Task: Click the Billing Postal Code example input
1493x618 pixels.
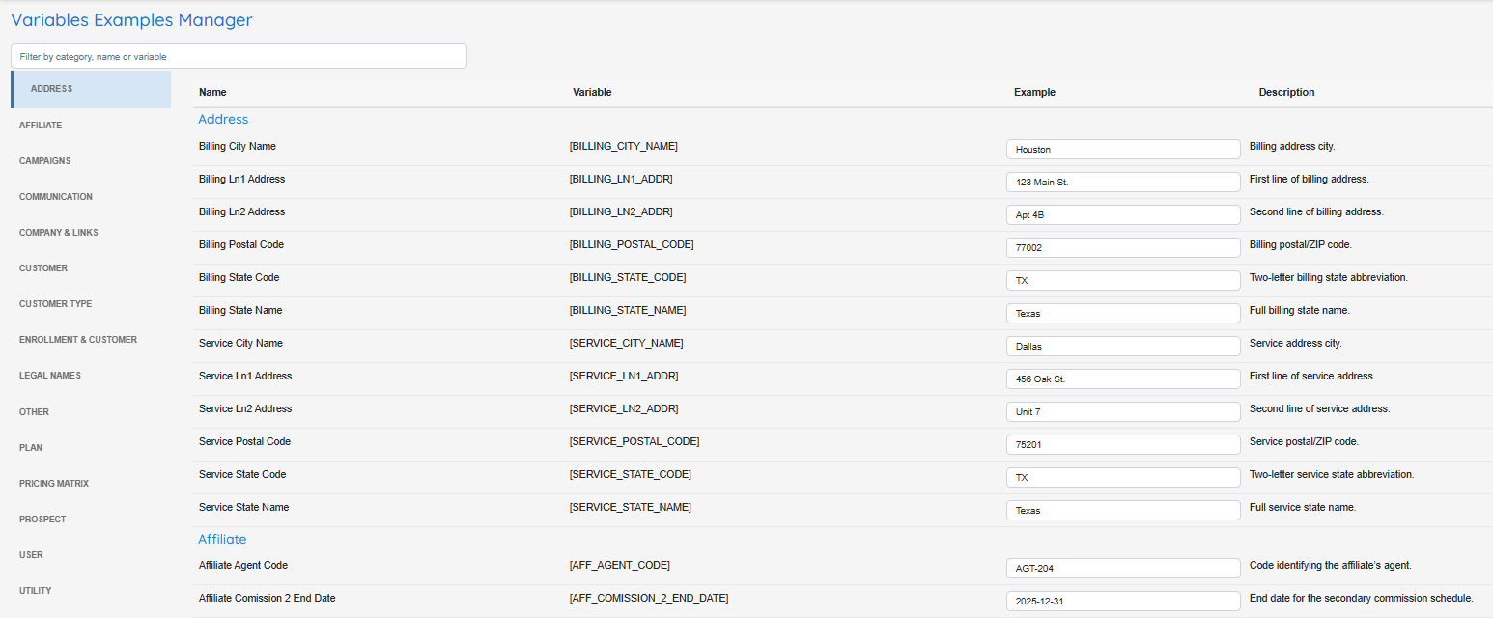Action: point(1122,248)
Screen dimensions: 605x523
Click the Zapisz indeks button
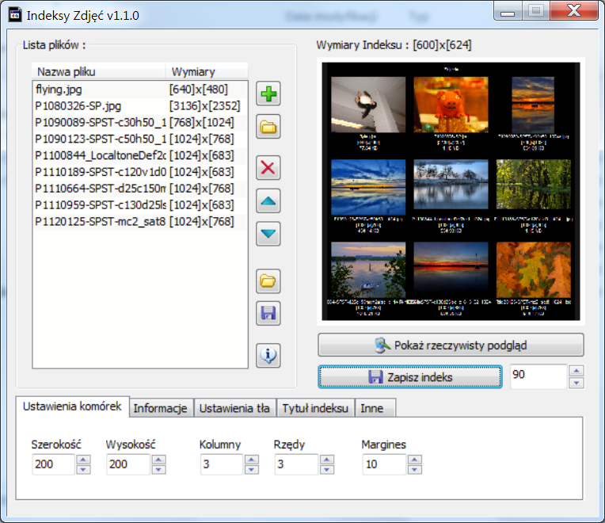[410, 377]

[Instructions for the task]:
Give the data above again exactly. Leave the pictures out.

[Your solution]:
Task: Click the Billing Postal Code example input
1493x618 pixels.
Action: point(1122,248)
Screen dimensions: 605x523
Click the Zapisz indeks button
[410, 377]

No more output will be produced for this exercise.